Se trata de una antigua casa típica ubetense donde la piedra vista era el material de construcción y las vigas de madera aún soportan el peso de las viviendas. La decoración exquisita sin estridencias y la utilización de materiales antiguos configuran un espacio acogedor y entrañable, cuya luz nos invade con suavidad, con una invitación a quedarse en ese pequeño espacio en el que siempre hay personal disfrutando de sus productos.

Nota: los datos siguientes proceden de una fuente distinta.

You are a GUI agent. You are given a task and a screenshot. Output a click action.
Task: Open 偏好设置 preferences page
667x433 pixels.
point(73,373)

Uno de los tesoros de este establecimiento es esa terraza que aprovecha los antiguos soportales. Una serie de mesas altas con bancos altos permiten que comensales disfrutar de lo que se ofrece en ella. La vista desde la terraza es un privilegio absoluto, donde pasa el tiempo sin darte cuentam con un espacio amplio frente a tus ojos que contrasta con lo pequeño y acogedor de la taberna. Es normal ver la terraza repleta tanto en invierno, donde la gente se cobija bajo estufas exteriores, como en verano, donde el fuerte sol queda mitigado por grandes sombrillas. Redondean esta terraza los detalles decorativos como el galgo de forja que dormita en una esquina, obra, por lo visto, del propio dueño de la taberna, y unos detalles cuidados como los colores de la madera o las velas que al atardecer se encienden sobre las mesas.